# WHAT IS BEING ASKED
Recast the records below as a JSON list of strings, with each line as its own string and any blank lines skipped.

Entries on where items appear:
+++
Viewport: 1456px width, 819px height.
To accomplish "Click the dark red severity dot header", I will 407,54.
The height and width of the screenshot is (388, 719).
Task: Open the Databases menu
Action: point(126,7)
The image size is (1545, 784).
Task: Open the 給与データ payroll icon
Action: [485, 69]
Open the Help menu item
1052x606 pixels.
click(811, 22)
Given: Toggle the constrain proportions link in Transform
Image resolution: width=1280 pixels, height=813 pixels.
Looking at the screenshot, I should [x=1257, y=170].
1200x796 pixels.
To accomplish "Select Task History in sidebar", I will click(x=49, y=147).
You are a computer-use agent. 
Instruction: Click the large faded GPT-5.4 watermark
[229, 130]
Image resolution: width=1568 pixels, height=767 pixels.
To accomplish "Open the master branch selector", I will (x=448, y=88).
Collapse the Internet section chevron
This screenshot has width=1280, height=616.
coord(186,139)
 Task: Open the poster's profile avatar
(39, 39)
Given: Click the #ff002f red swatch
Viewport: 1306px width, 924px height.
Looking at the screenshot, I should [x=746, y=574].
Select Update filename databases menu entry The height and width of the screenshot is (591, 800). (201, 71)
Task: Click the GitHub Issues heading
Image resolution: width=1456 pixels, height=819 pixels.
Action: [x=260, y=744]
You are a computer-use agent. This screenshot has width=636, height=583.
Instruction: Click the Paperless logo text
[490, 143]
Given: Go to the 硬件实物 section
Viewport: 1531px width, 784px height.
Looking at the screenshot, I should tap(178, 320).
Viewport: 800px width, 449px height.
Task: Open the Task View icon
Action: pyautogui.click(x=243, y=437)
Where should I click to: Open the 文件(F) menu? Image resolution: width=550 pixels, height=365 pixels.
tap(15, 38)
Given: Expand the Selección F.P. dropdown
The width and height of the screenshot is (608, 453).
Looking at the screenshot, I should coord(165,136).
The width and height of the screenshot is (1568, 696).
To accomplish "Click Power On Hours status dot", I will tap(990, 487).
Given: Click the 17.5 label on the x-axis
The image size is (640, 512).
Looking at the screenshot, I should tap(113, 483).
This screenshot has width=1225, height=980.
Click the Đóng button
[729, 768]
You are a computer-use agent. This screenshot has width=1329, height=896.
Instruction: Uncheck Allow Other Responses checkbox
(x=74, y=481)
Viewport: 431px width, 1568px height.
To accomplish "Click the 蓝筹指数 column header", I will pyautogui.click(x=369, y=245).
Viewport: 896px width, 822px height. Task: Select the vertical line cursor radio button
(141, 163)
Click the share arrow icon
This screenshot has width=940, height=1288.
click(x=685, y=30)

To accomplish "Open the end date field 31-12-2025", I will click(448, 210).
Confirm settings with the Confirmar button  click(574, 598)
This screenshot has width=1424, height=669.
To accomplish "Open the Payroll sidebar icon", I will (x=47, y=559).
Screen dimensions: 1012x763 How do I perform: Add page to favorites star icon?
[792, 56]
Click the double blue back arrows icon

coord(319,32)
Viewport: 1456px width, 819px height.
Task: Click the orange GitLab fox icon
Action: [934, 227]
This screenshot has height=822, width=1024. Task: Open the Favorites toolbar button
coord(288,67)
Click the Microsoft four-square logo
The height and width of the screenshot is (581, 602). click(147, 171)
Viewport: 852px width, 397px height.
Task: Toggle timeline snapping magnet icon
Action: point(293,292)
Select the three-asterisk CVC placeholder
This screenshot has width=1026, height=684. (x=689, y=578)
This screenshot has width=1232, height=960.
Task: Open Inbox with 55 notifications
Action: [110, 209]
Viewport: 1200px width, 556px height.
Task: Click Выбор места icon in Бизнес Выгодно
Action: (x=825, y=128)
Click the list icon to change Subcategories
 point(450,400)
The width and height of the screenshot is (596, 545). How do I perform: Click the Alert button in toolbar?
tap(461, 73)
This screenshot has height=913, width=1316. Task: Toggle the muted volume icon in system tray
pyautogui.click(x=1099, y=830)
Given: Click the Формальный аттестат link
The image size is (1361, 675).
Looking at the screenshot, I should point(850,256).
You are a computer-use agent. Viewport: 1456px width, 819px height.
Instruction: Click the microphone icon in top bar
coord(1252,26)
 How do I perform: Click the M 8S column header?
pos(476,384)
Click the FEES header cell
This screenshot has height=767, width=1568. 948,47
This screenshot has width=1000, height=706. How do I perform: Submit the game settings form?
+++
# EXERCISE RESPONSE
[
  "Viewport: 1456px width, 819px height.",
  "To accomplish \"Click the dark red severity dot header\", I will 407,54.",
  "The height and width of the screenshot is (388, 719).",
  "Task: Open the Databases menu",
  "Action: point(126,7)",
  "The image size is (1545, 784).",
  "Task: Open the 給与データ payroll icon",
  "Action: [485, 69]",
  "Open the Help menu item",
  "1052x606 pixels.",
  "click(811, 22)",
  "Given: Toggle the constrain proportions link in Transform",
  "Image resolution: width=1280 pixels, height=813 pixels.",
  "Looking at the screenshot, I should [x=1257, y=170].",
  "1200x796 pixels.",
  "To accomplish \"Select Task History in sidebar\", I will click(x=49, y=147).",
  "You are a computer-use agent. ",
  "Instruction: Click the large faded GPT-5.4 watermark",
  "[229, 130]",
  "Image resolution: width=1568 pixels, height=767 pixels.",
  "To accomplish \"Open the master branch selector\", I will (x=448, y=88).",
  "Collapse the Internet section chevron",
  "This screenshot has width=1280, height=616.",
  "coord(186,139)",
  " Task: Open the poster's profile avatar",
  "(39, 39)",
  "Given: Click the #ff002f red swatch",
  "Viewport: 1306px width, 924px height.",
  "Looking at the screenshot, I should [x=746, y=574].",
  "Select Update filename databases menu entry The height and width of the screenshot is (591, 800). (201, 71)",
  "Task: Click the GitHub Issues heading",
  "Image resolution: width=1456 pixels, height=819 pixels.",
  "Action: [x=260, y=744]",
  "You are a computer-use agent. This screenshot has width=636, height=583.",
  "Instruction: Click the Paperless logo text",
  "[490, 143]",
  "Given: Go to the 硬件实物 section",
  "Viewport: 1531px width, 784px height.",
  "Looking at the screenshot, I should tap(178, 320).",
  "Viewport: 800px width, 449px height.",
  "Task: Open the Task View icon",
  "Action: pyautogui.click(x=243, y=437)",
  "Where should I click to: Open the 文件(F) menu? Image resolution: width=550 pixels, height=365 pixels.",
  "tap(15, 38)",
  "Given: Expand the Selección F.P. dropdown",
  "The width and height of the screenshot is (608, 453).",
  "Looking at the screenshot, I should coord(165,136).",
  "The width and height of the screenshot is (1568, 696).",
  "To accomplish \"Click Power On Hours status dot\", I will tap(990, 487).",
  "Given: Click the 17.5 label on the x-axis",
  "The image size is (640, 512).",
  "Looking at the screenshot, I should tap(113, 483).",
  "This screenshot has width=1225, height=980.",
  "Click the Đóng button",
  "[729, 768]",
  "You are a computer-use agent. This screenshot has width=1329, height=896.",
  "Instruction: Uncheck Allow Other Responses checkbox",
  "(x=74, y=481)",
  "Viewport: 431px width, 1568px height.",
  "To accomplish \"Click the 蓝筹指数 column header\", I will pyautogui.click(x=369, y=245).",
  "Viewport: 896px width, 822px height. Task: Select the vertical line cursor radio button",
  "(141, 163)",
  "Click the share arrow icon",
  "This screenshot has width=940, height=1288.",
  "click(x=685, y=30)",
  "To accomplish \"Open the end date field 31-12-2025\", I will click(448, 210).",
  "Confirm settings with the Confirmar button  click(574, 598)",
  "This screenshot has width=1424, height=669.",
  "To accomplish \"Open the Payroll sidebar icon\", I will (x=47, y=559).",
  "Screen dimensions: 1012x763 How do I perform: Add page to favorites star icon?",
  "[792, 56]",
  "Click the double blue back arrows icon",
  "coord(319,32)",
  "Viewport: 1456px width, 819px height.",
  "Task: Click the orange GitLab fox icon",
  "Action: [934, 227]",
  "This screenshot has height=822, width=1024. Task: Open the Favorites toolbar button",
  "coord(288,67)",
  "Click the Microsoft four-square logo",
  "The height and width of the screenshot is (581, 602). click(147, 171)",
  "Viewport: 852px width, 397px height.",
  "Task: Toggle timeline snapping magnet icon",
  "Action: point(293,292)",
  "Select the three-asterisk CVC placeholder",
  "This screenshot has width=1026, height=684. (x=689, y=578)",
  "This screenshot has width=1232, height=960.",
  "Task: Open Inbox with 55 notifications",
  "Action: [110, 209]",
  "Viewport: 1200px width, 556px height.",
  "Task: Click Выбор места icon in Бизнес Выгодно",
  "Action: (x=825, y=128)",
  "Click the list icon to change Subcategories",
  " point(450,400)",
  "The width and height of the screenshot is (596, 545). How do I perform: Click the Alert button in toolbar?",
  "tap(461, 73)",
  "This screenshot has height=913, width=1316. Task: Toggle the muted volume icon in system tray",
  "pyautogui.click(x=1099, y=830)",
  "Given: Click the Формальный аттестат link",
  "The image size is (1361, 675).",
  "Looking at the screenshot, I should point(850,256).",
  "You are a computer-use agent. Viewport: 1456px width, 819px height.",
  "Instruction: Click the microphone icon in top bar",
  "coord(1252,26)",
  " How do I perform: Click the M 8S column header?",
  "pos(476,384)",
  "Click the FEES header cell",
  "This screenshot has height=767, width=1568. 948,47",
  "This screenshot has width=1000, height=706. How do I perform: Submit the game settings form?"
]